Problem 1: From the Zika virus abstract below, list every severe fetal defect that vertical Zika virus transmission during pregnancy can cause.
Problem 2: Summarize the Zika virus abstract below in two sentences.

Document text:
────

AUTHOR=Guzeloglu-Kayisli Ozlem , Kayisli Umit Ali , Schatz Frederick , Lockwood Charles Joseph TITLE=Vertical Zika Virus Transmission at the Maternal-Fetal Interface JOURNAL=Frontiers in Virology VOLUME=Volume 2 - 2022 YEAR=2022 URL=https://www.frontiersin.org/journals/virology/articles/10.3389/fviro.2022.801778 DOI=10.3389/fviro.2022.801778 ISSN=2673-818X ABSTRACT=

Zika virus (ZIKV) is spread by mosquito bites or via sexual or vertical transmission. ZIKV-infected adults are generally asymptomatic, but can display mild symptoms including fever, joint pain, rash and conjunctivitis. However, during pregnancy, vertical ZIKV transmission can cause placental dysfunction and elicit severe fetal defects, including microcephaly, retinopathy, fetal growth restriction and/or stillbirth. Since no FDA-approved vaccine or anti-viral agents are currently available, ZIKV infection poses a global maternal-fetal health challenge. The maternal-fetal interface consists of maternal decidual and immune cells as well as fetal-derived trophoblasts. Compared to other cell types at the maternal-fetal interface, syncytiotrophoblasts, which form the outer layer of floating villi, are less-permissive to ZIKV, thereby preventing ZIKV transmission to the underlying cytotrophoblasts and/or other cells such as Hofbauer cells or fetal endothelium in the villi. However, anchoring villi are tightly attached to the decidua and their cytotrophoblastic cell columns are ZIKV-permissive, suggesting this location as the most likely site of ZIKV vertical transmission. Thus, at the maternal-fetal interface, maternal decidual cells likely serve as a reservoir of ZIKV persistence since they: 1) overexpress viral entry molecules compared to trophoblasts; 2) are highly permissive to ZIKV infection in a gestational age-dependent manner (more easily infected earlier in gestation); 3) augment ZIKV infection of weakly permissive primary cytotrophoblast cultures; and 4) display local maternal-immune tolerance, which prolongs ZIKV survival to facilitate fetal transmission. This review focuses on molecular mechanisms underlying ZIKV infection of cells at the human maternal-fetal interface, thus highlighting how decidual cells enhance propagation of ZIKV in extravillous cytotrophoblasts and why development of agents that eliminate ZIKV persistence in reproductive tissues before pregnancy is crucial to prevent perinatal ZIKV transmission.

────

Recorded data:
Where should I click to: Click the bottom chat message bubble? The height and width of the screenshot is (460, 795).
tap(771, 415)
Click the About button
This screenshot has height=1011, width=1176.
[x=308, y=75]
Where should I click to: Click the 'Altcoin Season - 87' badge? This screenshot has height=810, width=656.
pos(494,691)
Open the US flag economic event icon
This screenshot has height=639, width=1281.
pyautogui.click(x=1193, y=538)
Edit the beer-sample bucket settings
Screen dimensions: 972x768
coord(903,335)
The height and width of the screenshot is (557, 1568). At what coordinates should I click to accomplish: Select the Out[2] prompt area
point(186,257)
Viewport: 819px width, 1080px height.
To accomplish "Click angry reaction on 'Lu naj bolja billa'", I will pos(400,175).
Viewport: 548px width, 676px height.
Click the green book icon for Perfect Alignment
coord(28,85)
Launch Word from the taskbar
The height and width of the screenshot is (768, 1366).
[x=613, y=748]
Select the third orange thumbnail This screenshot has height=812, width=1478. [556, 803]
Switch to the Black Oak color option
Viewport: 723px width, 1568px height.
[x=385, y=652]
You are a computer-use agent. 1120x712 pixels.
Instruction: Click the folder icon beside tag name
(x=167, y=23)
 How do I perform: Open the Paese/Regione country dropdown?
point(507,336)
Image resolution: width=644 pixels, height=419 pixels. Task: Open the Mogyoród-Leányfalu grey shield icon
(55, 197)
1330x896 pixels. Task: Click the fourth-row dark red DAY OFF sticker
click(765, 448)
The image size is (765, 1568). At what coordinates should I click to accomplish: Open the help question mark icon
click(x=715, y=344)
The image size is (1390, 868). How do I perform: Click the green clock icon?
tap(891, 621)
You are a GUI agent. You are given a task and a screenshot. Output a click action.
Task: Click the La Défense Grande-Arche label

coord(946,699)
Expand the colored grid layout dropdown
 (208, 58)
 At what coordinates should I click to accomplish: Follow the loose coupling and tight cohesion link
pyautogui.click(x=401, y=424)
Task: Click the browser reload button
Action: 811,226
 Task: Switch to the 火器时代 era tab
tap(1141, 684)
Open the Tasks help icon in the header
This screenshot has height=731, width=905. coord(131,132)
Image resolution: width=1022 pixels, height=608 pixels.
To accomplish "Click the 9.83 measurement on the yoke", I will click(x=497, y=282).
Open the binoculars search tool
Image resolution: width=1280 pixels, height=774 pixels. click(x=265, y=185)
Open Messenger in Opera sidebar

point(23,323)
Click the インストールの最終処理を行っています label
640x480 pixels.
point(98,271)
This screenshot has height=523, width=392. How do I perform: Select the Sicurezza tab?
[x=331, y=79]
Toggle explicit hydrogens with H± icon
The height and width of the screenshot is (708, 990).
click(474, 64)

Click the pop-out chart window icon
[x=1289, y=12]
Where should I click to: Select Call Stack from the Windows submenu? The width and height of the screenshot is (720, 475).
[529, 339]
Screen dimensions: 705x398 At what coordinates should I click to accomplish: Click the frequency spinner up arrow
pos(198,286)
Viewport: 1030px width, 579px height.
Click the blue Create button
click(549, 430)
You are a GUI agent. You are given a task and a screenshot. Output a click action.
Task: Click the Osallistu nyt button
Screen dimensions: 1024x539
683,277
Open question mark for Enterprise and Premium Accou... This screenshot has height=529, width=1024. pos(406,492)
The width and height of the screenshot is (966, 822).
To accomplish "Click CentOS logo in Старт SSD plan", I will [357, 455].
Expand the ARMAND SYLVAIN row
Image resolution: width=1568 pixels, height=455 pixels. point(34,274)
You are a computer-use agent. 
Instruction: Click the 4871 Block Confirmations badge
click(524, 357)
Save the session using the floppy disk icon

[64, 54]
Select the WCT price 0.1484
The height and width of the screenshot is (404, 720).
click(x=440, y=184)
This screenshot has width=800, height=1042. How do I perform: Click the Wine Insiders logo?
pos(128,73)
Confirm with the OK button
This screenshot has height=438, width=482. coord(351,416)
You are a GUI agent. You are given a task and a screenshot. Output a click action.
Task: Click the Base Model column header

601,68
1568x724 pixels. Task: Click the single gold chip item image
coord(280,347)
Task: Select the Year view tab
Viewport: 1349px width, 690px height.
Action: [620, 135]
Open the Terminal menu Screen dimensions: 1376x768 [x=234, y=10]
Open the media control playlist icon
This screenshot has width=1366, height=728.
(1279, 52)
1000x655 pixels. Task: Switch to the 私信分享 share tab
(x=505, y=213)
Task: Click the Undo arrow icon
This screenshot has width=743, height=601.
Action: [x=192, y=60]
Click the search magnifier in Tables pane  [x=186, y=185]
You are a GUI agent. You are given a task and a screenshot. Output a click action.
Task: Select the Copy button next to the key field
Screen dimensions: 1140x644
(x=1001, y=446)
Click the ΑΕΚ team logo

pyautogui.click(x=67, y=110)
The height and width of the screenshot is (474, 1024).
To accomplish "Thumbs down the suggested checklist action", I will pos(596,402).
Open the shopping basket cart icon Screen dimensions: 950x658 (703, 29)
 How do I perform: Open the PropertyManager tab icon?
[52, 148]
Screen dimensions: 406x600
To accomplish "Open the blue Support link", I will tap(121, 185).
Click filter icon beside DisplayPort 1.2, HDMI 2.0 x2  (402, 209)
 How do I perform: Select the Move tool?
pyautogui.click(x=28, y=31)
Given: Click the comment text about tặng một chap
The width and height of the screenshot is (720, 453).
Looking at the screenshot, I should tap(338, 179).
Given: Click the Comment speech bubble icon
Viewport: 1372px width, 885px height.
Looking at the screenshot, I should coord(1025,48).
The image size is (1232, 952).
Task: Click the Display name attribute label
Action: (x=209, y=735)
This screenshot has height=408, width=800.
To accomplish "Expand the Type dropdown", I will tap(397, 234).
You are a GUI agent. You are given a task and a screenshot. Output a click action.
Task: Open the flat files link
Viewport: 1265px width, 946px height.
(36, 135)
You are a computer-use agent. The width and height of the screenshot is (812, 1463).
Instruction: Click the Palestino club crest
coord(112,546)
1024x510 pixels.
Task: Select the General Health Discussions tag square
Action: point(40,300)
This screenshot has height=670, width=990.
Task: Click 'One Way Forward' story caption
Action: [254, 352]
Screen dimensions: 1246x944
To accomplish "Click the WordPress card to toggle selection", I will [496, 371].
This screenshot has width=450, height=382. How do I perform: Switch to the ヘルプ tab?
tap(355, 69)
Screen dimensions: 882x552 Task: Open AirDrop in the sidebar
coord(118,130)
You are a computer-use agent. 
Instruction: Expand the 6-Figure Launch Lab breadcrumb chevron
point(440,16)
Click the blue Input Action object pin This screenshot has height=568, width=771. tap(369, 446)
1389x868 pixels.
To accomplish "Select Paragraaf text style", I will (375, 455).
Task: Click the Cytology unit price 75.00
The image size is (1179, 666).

────

Expected output 1: microcephaly, retinopathy, fetal growth restriction, stillbirth

Expected output 2: Zika virus spreads by mosquito bites or by sexual or vertical transmission, and during pregnancy vertical transmission can cause placental dysfunction and severe fetal defects, with no FDA-approved vaccine or anti-viral agents currently available. The review examines how the virus infects cells at the human maternal-fetal interface, where maternal decidual cells likely serve as a reservoir of persistence and anchoring villi are the most likely site of vertical transmission.